Il contributo dei droni per piantare alberi

La società Evico Technologies ha iniziato a sperimentare l’utilizzo dei suoi velivoli per lanciare a terra durante i voli delle particolari sostanze, o meglio dei baccelli, che vanno ad integrare l’attività di semina e piantagione manuale in alcune zone della nazione riuscendo a dare un’importante spinta in termini temporali alla buona riuscita del progetto.

Ovviamente infatti la piantagione manuale richiede un dispendio di forza lavoro e di tempo veramente non indifferente che il lancio attraverso i droni dei semi dall’alto può sicuramente superare. I droni impiegati hanno un carico utile di circa 5.000 baccelli di semi appositamente realizzati e sono quindi in grado di operare rapidamente su ampi territori. Va poi considerato che il terreno della Nuova Zelanda è in molte parti ripido e scivoloso, quindi gli spostamenti terrestri sono spesso difficoltosi.

La società Evico Technologies ha dovuto andare a studiare una produzione mirata di semi in quanto i normali semi di alberi lanciati dai droni spesso restavano sul suolo senza riuscire a germogliare. E’ stato quindi studiato un sistema particolare: i baccelli lanciati dai droni sono di fatto delle piccole palline che racchiudono un grappolo di sei semi con un mix di argilla, compost e acqua. Una volta che la pallina cade a terra la materia organica circostante permette ai semi di germogliare e attecchire al suolo.

Un sistema quindi che garantisce ottimi risultati anche in termini di efficienza oltre che di riduzione dei tempi: si stima infatti che 10 droni Evico potrebbero far cadere fino a 50.000 baccelli in soli 30 minuti, contro le 100 piantine giornaliere che gli addetti riescono a piantare al massimo in una giornata.

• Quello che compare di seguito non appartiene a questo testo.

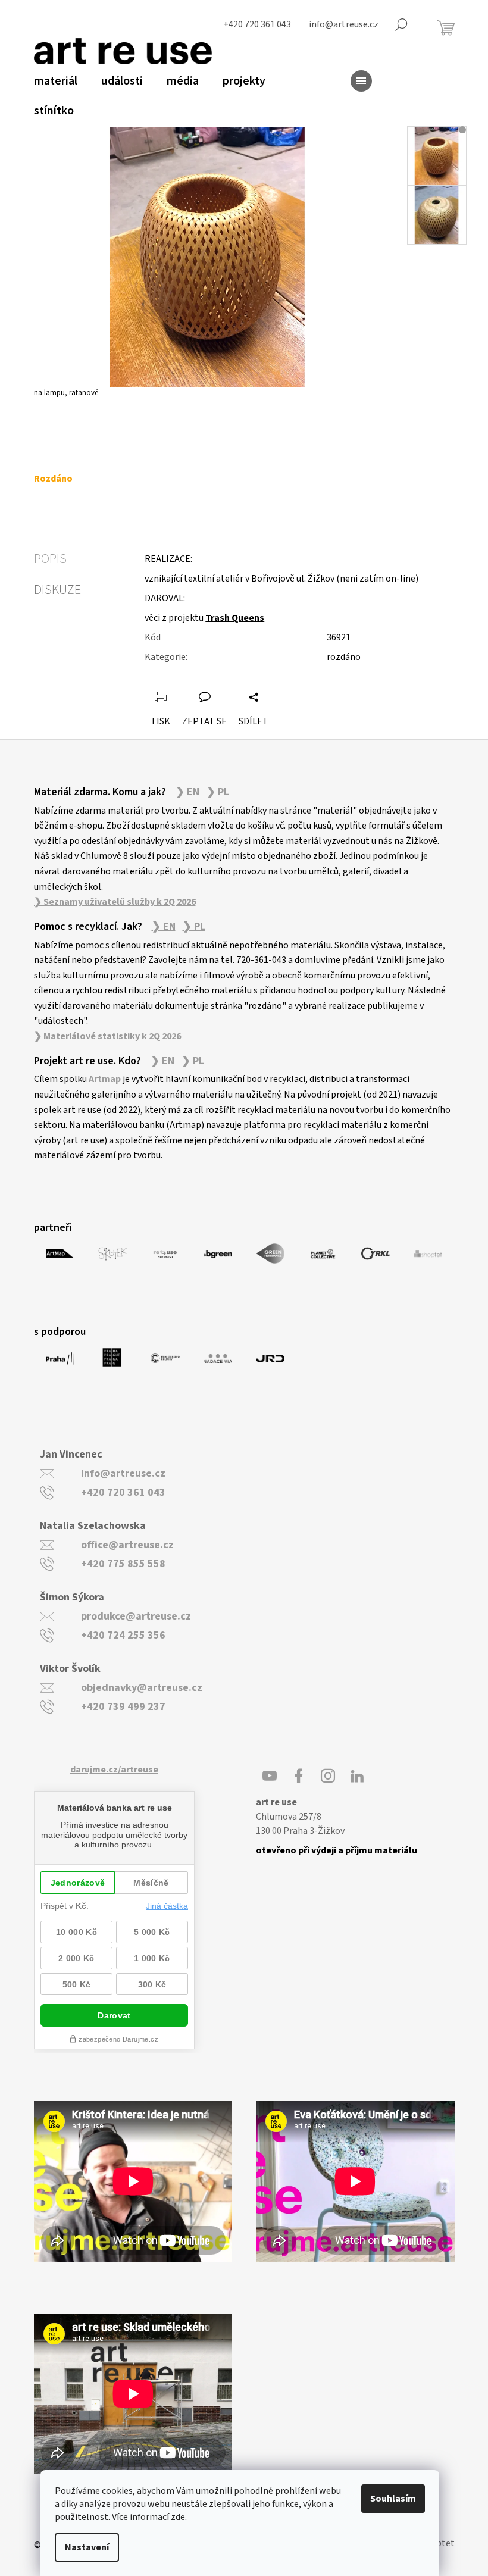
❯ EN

Vi abbiamo parlato di altri progetti similari in altre parti del mondo, leggete anche “Droni agricoli che rilasciano semi” e “Droni per seminare alberi in Kenya”.

Il progetto di piantare alberi in grande quantità sul territorio della Nuova Zelanda ha lo scopo principale di aumentare la capacità idrica delle terre bonificate in modo di migliorare l’agricoltura, ma allo stesso tempo si voleva anche offrire un’opportunità lavorativa ai giovani impiegandoli per alcuni anni nelle attività di semina.

Con l’introduzione dei droni sicuramente ci sarà necessità di un dispiegamento minore di forza lavoro, per questo l’azienda Evico ha proposto di impiegare  parte dei fondi stanziati per il lavoro manuale per addestrare i giovani all’utilizzo dei droni in modo da creare una nuova generazione di piloti in Nuova Zelanda.